A magnetic fluid robot can be made smaller, thinner, or split into smaller particles using special magnets, which can be useful for delivering drugs into the body, reports New Scientist.

A liquid robot created from droplets of magnetic fluid that can disintegrate and rebuild itself later if it encounters obstacles or narrow passages. In the future, it can be used for targeted drug delivery. Xinjian Fan at Soochow University in Taiwan and his colleagues used ferrofluid droplets, namely magnetic iron oxide nanoparticles suspended in oil. They were used to create a liquid robot about a centimeter in size. A set of controllable magnets can direct the robot to move or change shape by influencing the nanoparticles.

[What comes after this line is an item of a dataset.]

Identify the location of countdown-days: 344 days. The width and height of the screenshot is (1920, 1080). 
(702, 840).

To make the robot move through the narrow channel, the researchers used their magnets to squeeze it into a thin, elongated shape and magnetic fields to force it to split into a group of a smaller, millimeter- or micrometer-sized droplets. Another adjustment of the magnetic field directed the parts to merge into one.

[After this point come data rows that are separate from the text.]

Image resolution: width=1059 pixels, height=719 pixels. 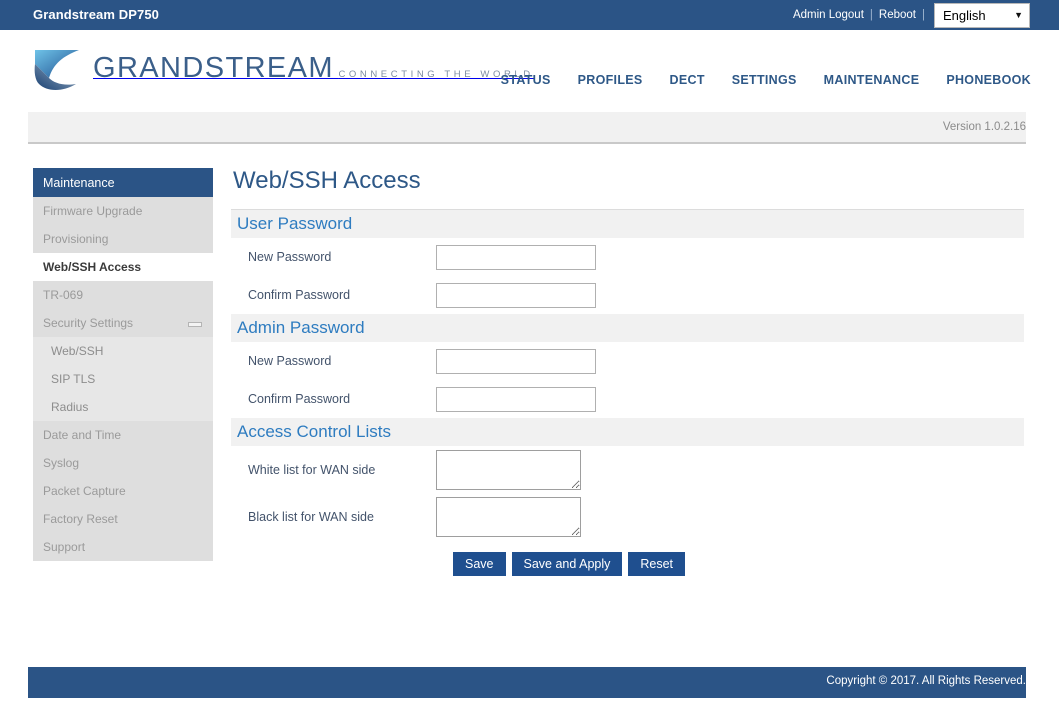 I want to click on copyright-text: Copyright © 2017. All Rights Reserved., so click(x=926, y=681).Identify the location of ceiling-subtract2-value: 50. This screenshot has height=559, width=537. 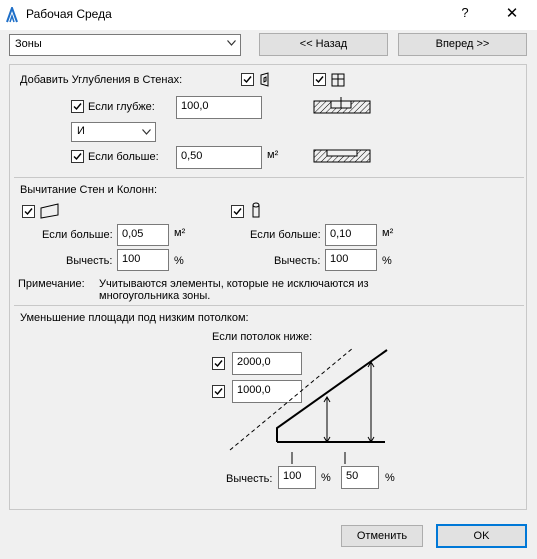
(352, 476). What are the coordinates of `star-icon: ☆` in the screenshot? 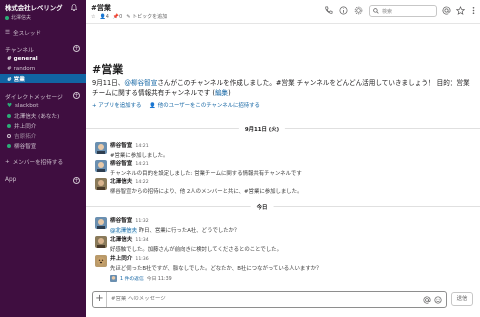 It's located at (93, 17).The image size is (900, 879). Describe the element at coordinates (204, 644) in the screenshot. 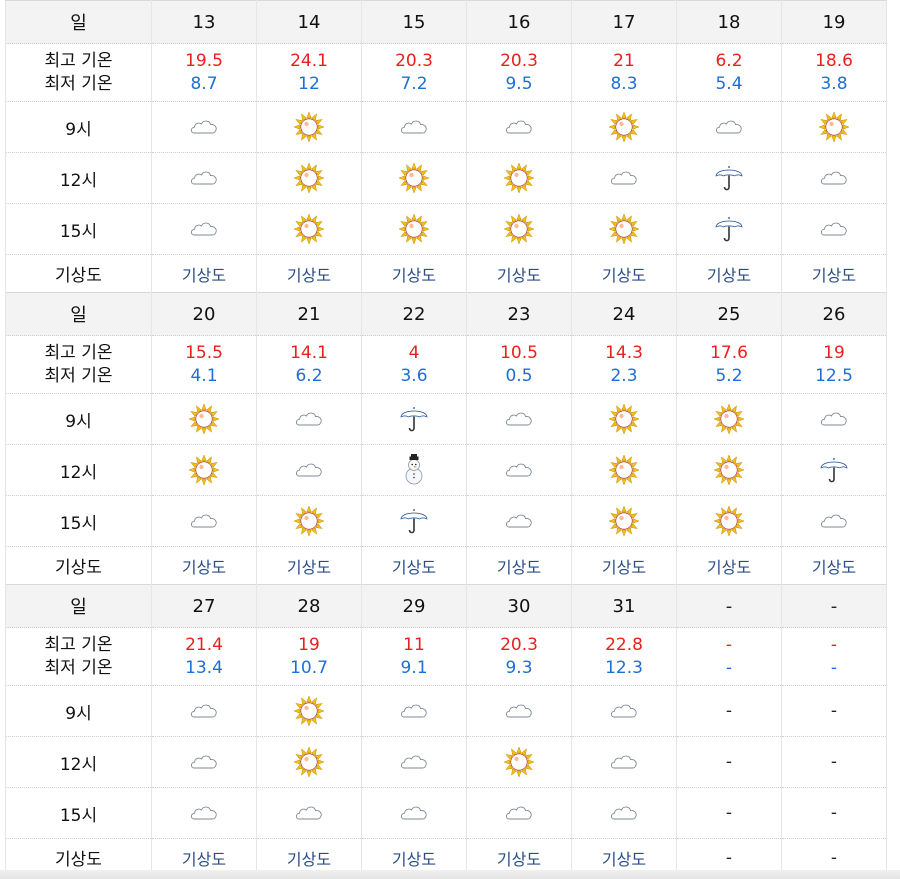

I see `high-temp: 21.4` at that location.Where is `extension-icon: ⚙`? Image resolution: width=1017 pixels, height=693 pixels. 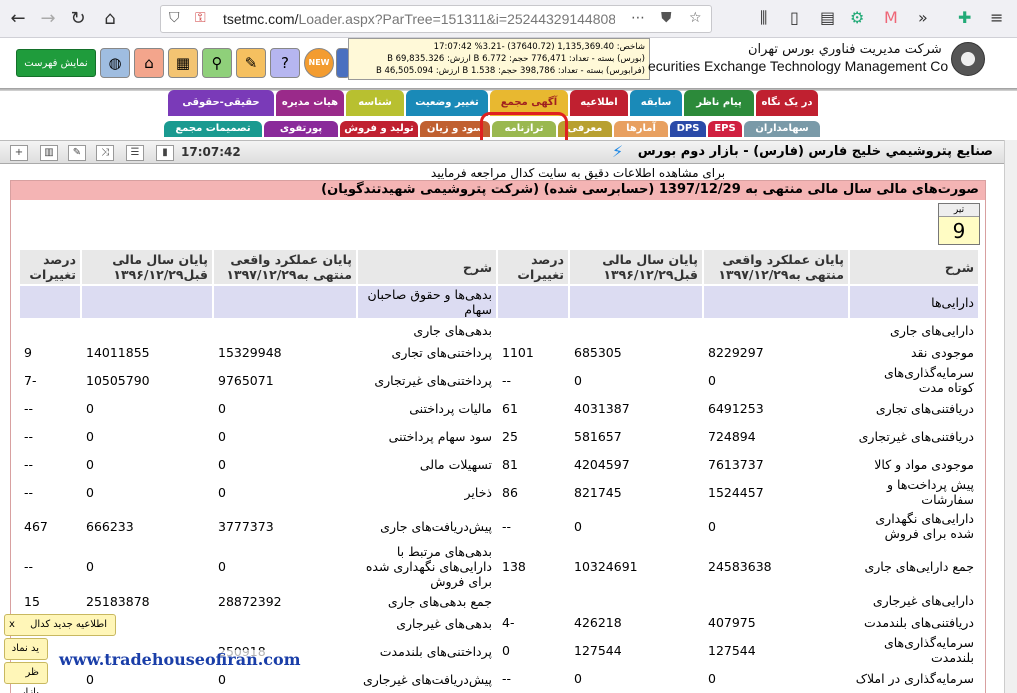 extension-icon: ⚙ is located at coordinates (857, 18).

Pietro Valdastri of the University of Leeds in the UK says this capability could be a game-changer, as a patient could ingest the drug-carrying robot, which could then split up inside, possibly in the gastrointestinal tract, so that each tiny robotic drop can deliver the medicine to the right place in the body. Bradley Nelson of the Swiss Federal Institute of Technology in Zurich believes another application could be to remove blood clots in the brain that cause strokes. The scientist also adds that it would be difficult to create a strong enough magnetic field to precisely move the robot inside the brain.

The use of the new robot in medicine is quite likely but most likely in the distant future, says Hamidreza Marvi of Arizona State University. He assures that the development could find faster application in laboratory devices, where chemical processes, such as virus testing, are performed in a very small space. In these situations, ferrofluidic robots could deliver the chemicals needed for the reactions.